Generally speaking, however, the figure extraction based on the field block method is still advantageous in that only a small amount of information is sufficient for the managing purpose, and that when the figure is altered, it is sufficient to alter the managing information only for such field block whose region including the figure of concern needs to be correspondingly altered, whereby the procedure for updating the managing information can be extremely simplified.
Now, description will be turned to the bucket division method. According to this method, a drawing is previously divided into a plurality of rectangular regions each of a same size referred to as the buckets, as is shown in FIG. 6 of the accompanying drawings, wherein the figures existing within the buckets are stored in a managing table on the bucket basis. In the example shown in FIG. 6, the drawing is divided into four buckets B1, B2, B3 and B4, and the regions in the managing table stored in a memory are correspondingly allocated to the buckets, respectively, as is shown in FIG. 7A. More specifically, the region B1 of the managing table memory stores the figure data of the figure covering rectangles g1 and g8 which are at least partially included in the bucket B1, while the region B2 stores therein the figure data of the figure covering rectangle g4 and g5 included at least partially in the bucket B2. Further, the region B3 of the managing table memory stores the figure data of the figure covering rectangles g3 and g6 included at least partially in the bucket B3. The region B4 stores the figure data of figure covering rectangles g2, g7 and g5 included at least partially in the bucket B4.
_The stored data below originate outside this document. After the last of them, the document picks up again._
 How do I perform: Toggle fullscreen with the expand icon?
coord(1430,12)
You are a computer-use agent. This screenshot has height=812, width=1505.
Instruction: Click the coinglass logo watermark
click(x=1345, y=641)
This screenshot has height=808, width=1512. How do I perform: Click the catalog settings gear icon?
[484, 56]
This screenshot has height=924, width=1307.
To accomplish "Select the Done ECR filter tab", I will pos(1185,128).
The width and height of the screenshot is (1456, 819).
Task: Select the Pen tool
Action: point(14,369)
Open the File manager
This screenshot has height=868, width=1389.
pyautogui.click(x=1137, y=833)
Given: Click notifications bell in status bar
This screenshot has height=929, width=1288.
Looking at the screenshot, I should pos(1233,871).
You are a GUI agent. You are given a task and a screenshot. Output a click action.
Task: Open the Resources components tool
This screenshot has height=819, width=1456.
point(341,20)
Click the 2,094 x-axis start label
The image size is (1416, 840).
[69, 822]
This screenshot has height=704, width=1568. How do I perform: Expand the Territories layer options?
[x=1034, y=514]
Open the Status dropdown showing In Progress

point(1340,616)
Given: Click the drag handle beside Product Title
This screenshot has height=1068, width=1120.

For extracting the figures overlapping with a designated window from the figure data stored in the managing table in the manner mentioned above, the bucket overlapping with the window is first extracted, being then followed by extraction of the figure covering rectangle viewed in the window from those included in each of the extracted buckets. Thereafter, the desired figure is determined from the extracted figure covering rectangle.
The bucket division method outlined above requires significant alternation or modification of the contents of the managing table, when the figure is to be moved or migrated. By way of example, in case the figure covering rectangle g3 is migrated from a solid line position to a dotted line position, as illustrated in FIG. 6, the figure covering rectangles included in the buckets B1, B2 and B4 are changed. As the consequence, it is necessary to alter correspondingly the contents in the regions of the managing table which are allocated to the buckets B1, B2 and B3, as shown in FIG. 7B. Nevertheless of the shortcoming of the bucket division method mentioned above, this method is yet advantageous in that extraction of the figures overlapping with the window can be performed with high efficiency by virtue of the capability of classifying the figures located close to one another in a group on the bucket basis.